Matesanz Silvia, Rubio Teso María Luisa, García-Fernández Alfredo, Escudero Adrián
Área de Biodiversidad y Conservación, Departamento de Biología y Geología, Física y Química Inorgánica, Universidad Rey Juan CarlosMóstoles, Spain.
Front Plant Sci. 2017 May 26;8:843. doi: 10.3389/fpls.2017.00843. eCollection 2017.
Habitat fragmentation, i.e., fragment size and isolation, can differentially alter patterns of neutral and quantitative genetic variation, fitness and phenotypic plasticity of plant populations, but their effects have rarely been tested simultaneously. We assessed the combined effects of size and connectivity on these aspects of genetic and phenotypic variation in populations of , a narrow endemic gypsophile that previously showed performance differences associated with fragmentation. We grew 111 maternal families sampled from 10 populations that differed in their fragment size and connectivity in a common garden, and characterized quantitative genetic variation, phenotypic plasticity to drought for key functional traits, and plant survival, as a measure of population fitness. We also assessed neutral genetic variation within and among populations using eight microsatellite markers. Although is a narrow endemic gypsophile, we found substantial neutral genetic variation and quantitative variation for key functional traits. The partition of genetic variance indicated that a higher proportion of variation was found within populations, which is also consistent with low population differentiation in molecular markers, functional traits and their plasticity. This, combined with the generally small effect of habitat fragmentation suggests that gene flow among populations is not restricted, despite large differences in fragment size and isolation. Importantly, population's similarities in genetic variation and plasticity did not reflect the lower survival observed in isolated populations. Overall, our results indicate that, although the species consists of genetically variable populations able to express functional plasticity, such aspects of adaptive potential may not always reflect populations' survival. Given the differential effects of habitat connectivity on functional traits, genetic variation and fitness, our study highlights the need to shift the focus of fragmentation studies to the mechanisms that regulate connectivity effects, and call for caution on the use of genetic variation and plasticity to forecast population performance.

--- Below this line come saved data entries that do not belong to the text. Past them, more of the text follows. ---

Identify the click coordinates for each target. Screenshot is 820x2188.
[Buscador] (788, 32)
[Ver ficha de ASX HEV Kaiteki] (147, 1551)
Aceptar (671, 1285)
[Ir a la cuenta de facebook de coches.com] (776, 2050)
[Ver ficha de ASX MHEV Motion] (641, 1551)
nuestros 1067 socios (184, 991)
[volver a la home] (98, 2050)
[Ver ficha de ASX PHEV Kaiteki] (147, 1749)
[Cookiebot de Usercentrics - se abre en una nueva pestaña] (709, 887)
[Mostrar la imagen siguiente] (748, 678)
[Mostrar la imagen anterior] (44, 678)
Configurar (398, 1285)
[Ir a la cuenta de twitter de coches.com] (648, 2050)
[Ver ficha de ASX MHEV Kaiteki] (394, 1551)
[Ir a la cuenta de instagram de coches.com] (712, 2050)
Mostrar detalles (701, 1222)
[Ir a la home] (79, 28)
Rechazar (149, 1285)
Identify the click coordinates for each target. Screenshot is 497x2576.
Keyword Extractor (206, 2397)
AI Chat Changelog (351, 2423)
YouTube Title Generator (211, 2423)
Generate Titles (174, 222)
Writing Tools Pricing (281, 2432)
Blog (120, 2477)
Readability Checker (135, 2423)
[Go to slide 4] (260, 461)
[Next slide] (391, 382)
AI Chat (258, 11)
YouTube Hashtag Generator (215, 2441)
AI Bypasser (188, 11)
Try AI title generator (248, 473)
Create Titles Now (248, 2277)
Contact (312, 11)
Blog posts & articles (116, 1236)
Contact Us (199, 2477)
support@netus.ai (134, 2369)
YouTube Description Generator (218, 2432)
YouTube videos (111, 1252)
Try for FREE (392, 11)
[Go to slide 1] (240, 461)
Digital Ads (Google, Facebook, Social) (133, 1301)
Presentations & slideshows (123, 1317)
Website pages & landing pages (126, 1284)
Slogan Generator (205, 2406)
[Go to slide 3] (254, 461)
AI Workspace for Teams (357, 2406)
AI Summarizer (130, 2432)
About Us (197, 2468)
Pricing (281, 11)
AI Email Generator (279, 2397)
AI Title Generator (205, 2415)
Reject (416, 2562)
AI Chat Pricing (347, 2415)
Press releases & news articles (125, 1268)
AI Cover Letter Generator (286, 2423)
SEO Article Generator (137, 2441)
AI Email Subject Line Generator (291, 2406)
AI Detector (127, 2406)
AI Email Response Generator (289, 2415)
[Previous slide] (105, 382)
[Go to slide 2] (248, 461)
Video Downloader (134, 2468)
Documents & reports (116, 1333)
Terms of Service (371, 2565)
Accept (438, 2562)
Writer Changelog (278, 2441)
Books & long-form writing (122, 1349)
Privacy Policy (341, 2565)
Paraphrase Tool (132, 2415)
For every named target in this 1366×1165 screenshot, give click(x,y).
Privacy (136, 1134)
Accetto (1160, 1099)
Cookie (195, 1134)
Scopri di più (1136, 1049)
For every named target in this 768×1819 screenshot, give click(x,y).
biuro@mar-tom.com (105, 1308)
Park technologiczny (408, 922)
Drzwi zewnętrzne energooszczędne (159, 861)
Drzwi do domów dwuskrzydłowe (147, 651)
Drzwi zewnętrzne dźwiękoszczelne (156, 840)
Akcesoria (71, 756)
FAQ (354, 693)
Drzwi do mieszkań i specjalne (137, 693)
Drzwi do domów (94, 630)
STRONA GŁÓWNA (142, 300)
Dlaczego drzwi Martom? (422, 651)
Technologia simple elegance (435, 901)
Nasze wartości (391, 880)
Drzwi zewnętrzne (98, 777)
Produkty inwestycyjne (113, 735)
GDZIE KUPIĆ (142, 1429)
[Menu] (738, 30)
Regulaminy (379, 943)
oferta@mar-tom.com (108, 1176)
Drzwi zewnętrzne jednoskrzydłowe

生境破碎化,即碎片大小和隔离程度,能够以不同方式改变植物种群中性和数量遗传变异、适合度以及表型可塑性的模式,但其影响很少同时得到检验。我们评估了大小和连通性对一种狭域特有喜钙植物种群遗传和表型变异这些方面的综合影响,该植物先前表现出与破碎化相关的性能差异。我们在一个共同园圃中种植了从10个种群采集的111个母系家系,这些种群在碎片大小和连通性方面存在差异,并对数量遗传变异、关键功能性状对干旱的表型可塑性以及作为种群适合度衡量指标的植物存活率进行了表征。我们还使用8个微卫星标记评估了种群内和种群间的中性遗传变异。尽管该植物是一种狭域特有喜钙植物,但我们发现关键功能性状存在大量中性遗传变异和数量变异。遗传方差的划分表明,在种群内发现了更高比例的变异,这也与分子标记、功能性状及其可塑性方面较低的种群分化相一致。这一点,再加上生境破碎化通常较小的影响,表明尽管碎片大小和隔离程度存在很大差异,但种群间的基因流动并未受到限制。重要的是,种群在遗传变异和可塑性方面的相似性并未反映出在隔离种群中观察到的较低存活率。总体而言,我们的结果表明,尽管该物种由能够表现出功能可塑性的遗传可变种群组成,但这种适应潜力的方面可能并不总是反映种群的存活率。鉴于生境连通性对功能性状、遗传变异和适合度的不同影响,我们的研究强调需要将破碎化研究的重点转移到调节连通性效应的机制上,并呼吁在使用遗传变异和可塑性来预测种群表现时要谨慎。